STORED DATA »
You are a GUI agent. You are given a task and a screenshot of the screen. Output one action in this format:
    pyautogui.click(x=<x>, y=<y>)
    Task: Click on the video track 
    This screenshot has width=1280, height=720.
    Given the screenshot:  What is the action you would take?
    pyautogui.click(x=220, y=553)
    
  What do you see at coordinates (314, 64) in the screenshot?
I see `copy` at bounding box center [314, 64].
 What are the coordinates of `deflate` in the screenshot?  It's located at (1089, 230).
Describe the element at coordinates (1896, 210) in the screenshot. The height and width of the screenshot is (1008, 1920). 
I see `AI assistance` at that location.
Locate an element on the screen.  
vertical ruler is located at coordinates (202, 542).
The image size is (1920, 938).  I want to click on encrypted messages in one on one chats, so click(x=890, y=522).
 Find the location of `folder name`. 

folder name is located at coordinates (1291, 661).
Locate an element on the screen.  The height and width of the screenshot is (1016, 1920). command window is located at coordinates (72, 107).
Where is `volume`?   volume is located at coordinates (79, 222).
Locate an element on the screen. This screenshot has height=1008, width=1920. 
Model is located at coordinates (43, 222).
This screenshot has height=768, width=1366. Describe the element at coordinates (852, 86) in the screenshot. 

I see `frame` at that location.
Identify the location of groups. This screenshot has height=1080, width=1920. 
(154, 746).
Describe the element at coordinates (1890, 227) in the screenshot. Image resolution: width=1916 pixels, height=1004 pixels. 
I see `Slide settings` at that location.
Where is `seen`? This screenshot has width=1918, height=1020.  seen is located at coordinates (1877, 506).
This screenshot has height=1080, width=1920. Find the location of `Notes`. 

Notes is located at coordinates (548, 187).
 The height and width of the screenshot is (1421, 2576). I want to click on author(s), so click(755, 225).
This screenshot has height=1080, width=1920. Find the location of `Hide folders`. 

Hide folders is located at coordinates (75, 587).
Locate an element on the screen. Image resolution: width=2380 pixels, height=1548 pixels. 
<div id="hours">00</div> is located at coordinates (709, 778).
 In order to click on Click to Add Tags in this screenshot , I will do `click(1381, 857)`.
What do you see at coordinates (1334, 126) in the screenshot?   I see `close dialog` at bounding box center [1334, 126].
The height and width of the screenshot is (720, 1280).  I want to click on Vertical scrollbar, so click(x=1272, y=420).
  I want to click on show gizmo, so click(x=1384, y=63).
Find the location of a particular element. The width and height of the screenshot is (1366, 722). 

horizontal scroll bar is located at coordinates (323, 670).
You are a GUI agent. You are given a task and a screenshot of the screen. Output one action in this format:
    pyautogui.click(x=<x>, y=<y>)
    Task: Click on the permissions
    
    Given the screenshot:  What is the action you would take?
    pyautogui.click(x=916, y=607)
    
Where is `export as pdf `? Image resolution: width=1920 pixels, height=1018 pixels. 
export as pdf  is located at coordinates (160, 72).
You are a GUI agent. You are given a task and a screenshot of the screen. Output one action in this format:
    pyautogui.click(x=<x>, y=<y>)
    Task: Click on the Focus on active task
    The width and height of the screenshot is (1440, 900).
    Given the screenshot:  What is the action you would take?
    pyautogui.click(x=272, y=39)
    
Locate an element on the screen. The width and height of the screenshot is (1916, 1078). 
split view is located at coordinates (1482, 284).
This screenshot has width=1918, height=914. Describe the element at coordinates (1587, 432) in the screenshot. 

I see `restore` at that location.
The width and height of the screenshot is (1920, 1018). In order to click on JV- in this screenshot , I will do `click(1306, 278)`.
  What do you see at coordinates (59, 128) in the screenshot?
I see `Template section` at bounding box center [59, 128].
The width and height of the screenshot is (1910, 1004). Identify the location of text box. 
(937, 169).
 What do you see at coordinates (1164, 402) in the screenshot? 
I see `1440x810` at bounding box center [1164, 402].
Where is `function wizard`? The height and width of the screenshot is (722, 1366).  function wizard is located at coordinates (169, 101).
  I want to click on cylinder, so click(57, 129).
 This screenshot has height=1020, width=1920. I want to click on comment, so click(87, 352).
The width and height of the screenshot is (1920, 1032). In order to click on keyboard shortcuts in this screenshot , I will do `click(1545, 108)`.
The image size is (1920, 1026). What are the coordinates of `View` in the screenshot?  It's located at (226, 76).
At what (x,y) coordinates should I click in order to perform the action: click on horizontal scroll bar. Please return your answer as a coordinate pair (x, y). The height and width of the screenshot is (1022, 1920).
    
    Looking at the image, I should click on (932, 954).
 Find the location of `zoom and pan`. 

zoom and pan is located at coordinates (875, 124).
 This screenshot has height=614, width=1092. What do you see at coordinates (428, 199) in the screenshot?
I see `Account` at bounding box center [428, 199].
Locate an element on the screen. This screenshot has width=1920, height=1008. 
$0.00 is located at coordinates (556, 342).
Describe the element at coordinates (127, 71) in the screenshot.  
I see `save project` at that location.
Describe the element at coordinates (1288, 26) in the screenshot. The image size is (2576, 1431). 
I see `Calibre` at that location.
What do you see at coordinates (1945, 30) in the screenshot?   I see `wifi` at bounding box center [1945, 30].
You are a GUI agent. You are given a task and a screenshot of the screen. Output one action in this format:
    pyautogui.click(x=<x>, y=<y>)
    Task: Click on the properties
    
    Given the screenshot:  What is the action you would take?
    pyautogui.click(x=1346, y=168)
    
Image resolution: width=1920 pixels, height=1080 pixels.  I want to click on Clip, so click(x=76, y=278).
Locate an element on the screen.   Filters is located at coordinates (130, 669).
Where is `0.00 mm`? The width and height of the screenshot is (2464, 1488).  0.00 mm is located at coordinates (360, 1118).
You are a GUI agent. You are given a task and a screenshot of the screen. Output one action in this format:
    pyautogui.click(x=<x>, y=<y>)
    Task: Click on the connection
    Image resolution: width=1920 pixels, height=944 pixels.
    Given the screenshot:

TASK DESCRIPTION »
Reproduce all of the entries above line for line, with no changes.

FINAL RESULT »
You are a GUI agent. You are given a task and a screenshot of the screen. Output one action in this format:
    pyautogui.click(x=<x>, y=<y>)
    Task: Click on the video track 
    This screenshot has width=1280, height=720.
    Given the screenshot:  What is the action you would take?
    pyautogui.click(x=220, y=553)
    
  What do you see at coordinates (314, 64) in the screenshot?
I see `copy` at bounding box center [314, 64].
 What are the coordinates of `deflate` in the screenshot?  It's located at (1089, 230).
Describe the element at coordinates (1896, 210) in the screenshot. The height and width of the screenshot is (1008, 1920). 
I see `AI assistance` at that location.
Locate an element on the screen.  
vertical ruler is located at coordinates (202, 542).
The image size is (1920, 938).  I want to click on encrypted messages in one on one chats, so click(x=890, y=522).
 Find the location of `folder name`. 

folder name is located at coordinates (1291, 661).
Locate an element on the screen.  The height and width of the screenshot is (1016, 1920). command window is located at coordinates (72, 107).
Where is `volume`?   volume is located at coordinates (79, 222).
Locate an element on the screen. This screenshot has height=1008, width=1920. 
Model is located at coordinates (43, 222).
This screenshot has height=768, width=1366. Describe the element at coordinates (852, 86) in the screenshot. 

I see `frame` at that location.
Identify the location of groups. This screenshot has height=1080, width=1920. 
(154, 746).
Describe the element at coordinates (1890, 227) in the screenshot. Image resolution: width=1916 pixels, height=1004 pixels. 
I see `Slide settings` at that location.
Where is `seen`? This screenshot has width=1918, height=1020.  seen is located at coordinates (1877, 506).
This screenshot has height=1080, width=1920. Find the location of `Notes`. 

Notes is located at coordinates (548, 187).
 The height and width of the screenshot is (1421, 2576). I want to click on author(s), so click(755, 225).
This screenshot has height=1080, width=1920. Find the location of `Hide folders`. 

Hide folders is located at coordinates (75, 587).
Locate an element on the screen. Image resolution: width=2380 pixels, height=1548 pixels. 
<div id="hours">00</div> is located at coordinates (709, 778).
 In order to click on Click to Add Tags in this screenshot , I will do `click(1381, 857)`.
What do you see at coordinates (1334, 126) in the screenshot?   I see `close dialog` at bounding box center [1334, 126].
The height and width of the screenshot is (720, 1280).  I want to click on Vertical scrollbar, so click(x=1272, y=420).
  I want to click on show gizmo, so click(x=1384, y=63).
Find the location of a particular element. The width and height of the screenshot is (1366, 722). 

horizontal scroll bar is located at coordinates (323, 670).
You are a GUI agent. You are given a task and a screenshot of the screen. Output one action in this format:
    pyautogui.click(x=<x>, y=<y>)
    Task: Click on the permissions
    
    Given the screenshot:  What is the action you would take?
    pyautogui.click(x=916, y=607)
    
Where is `export as pdf `? Image resolution: width=1920 pixels, height=1018 pixels. 
export as pdf  is located at coordinates (160, 72).
You are a GUI agent. You are given a task and a screenshot of the screen. Output one action in this format:
    pyautogui.click(x=<x>, y=<y>)
    Task: Click on the Focus on active task
    The width and height of the screenshot is (1440, 900).
    Given the screenshot:  What is the action you would take?
    pyautogui.click(x=272, y=39)
    
Locate an element on the screen. The width and height of the screenshot is (1916, 1078). 
split view is located at coordinates (1482, 284).
This screenshot has width=1918, height=914. Describe the element at coordinates (1587, 432) in the screenshot. 

I see `restore` at that location.
The width and height of the screenshot is (1920, 1018). In order to click on JV- in this screenshot , I will do `click(1306, 278)`.
  What do you see at coordinates (59, 128) in the screenshot?
I see `Template section` at bounding box center [59, 128].
The width and height of the screenshot is (1910, 1004). Identify the location of text box. 
(937, 169).
 What do you see at coordinates (1164, 402) in the screenshot? 
I see `1440x810` at bounding box center [1164, 402].
Where is `function wizard`? The height and width of the screenshot is (722, 1366).  function wizard is located at coordinates (169, 101).
  I want to click on cylinder, so click(57, 129).
 This screenshot has height=1020, width=1920. I want to click on comment, so click(87, 352).
The width and height of the screenshot is (1920, 1032). In order to click on keyboard shortcuts in this screenshot , I will do `click(1545, 108)`.
The image size is (1920, 1026). What are the coordinates of `View` in the screenshot?  It's located at (226, 76).
At what (x,y) coordinates should I click in order to perform the action: click on horizontal scroll bar. Please return your answer as a coordinate pair (x, y). The height and width of the screenshot is (1022, 1920).
    
    Looking at the image, I should click on (932, 954).
 Find the location of `zoom and pan`. 

zoom and pan is located at coordinates (875, 124).
 This screenshot has height=614, width=1092. What do you see at coordinates (428, 199) in the screenshot?
I see `Account` at bounding box center [428, 199].
Locate an element on the screen. This screenshot has width=1920, height=1008. 
$0.00 is located at coordinates (556, 342).
Describe the element at coordinates (127, 71) in the screenshot.  
I see `save project` at that location.
Describe the element at coordinates (1288, 26) in the screenshot. The image size is (2576, 1431). 
I see `Calibre` at that location.
What do you see at coordinates (1945, 30) in the screenshot?   I see `wifi` at bounding box center [1945, 30].
You are a GUI agent. You are given a task and a screenshot of the screen. Output one action in this format:
    pyautogui.click(x=<x>, y=<y>)
    Task: Click on the properties
    
    Given the screenshot:  What is the action you would take?
    pyautogui.click(x=1346, y=168)
    
Image resolution: width=1920 pixels, height=1080 pixels.  I want to click on Clip, so click(x=76, y=278).
Locate an element on the screen.   Filters is located at coordinates (130, 669).
Where is `0.00 mm`? The width and height of the screenshot is (2464, 1488).  0.00 mm is located at coordinates (360, 1118).
You are a GUI agent. You are given a task and a screenshot of the screen. Output one action in this format:
    pyautogui.click(x=<x>, y=<y>)
    Task: Click on the connection
    Image resolution: width=1920 pixels, height=944 pixels.
    Given the screenshot:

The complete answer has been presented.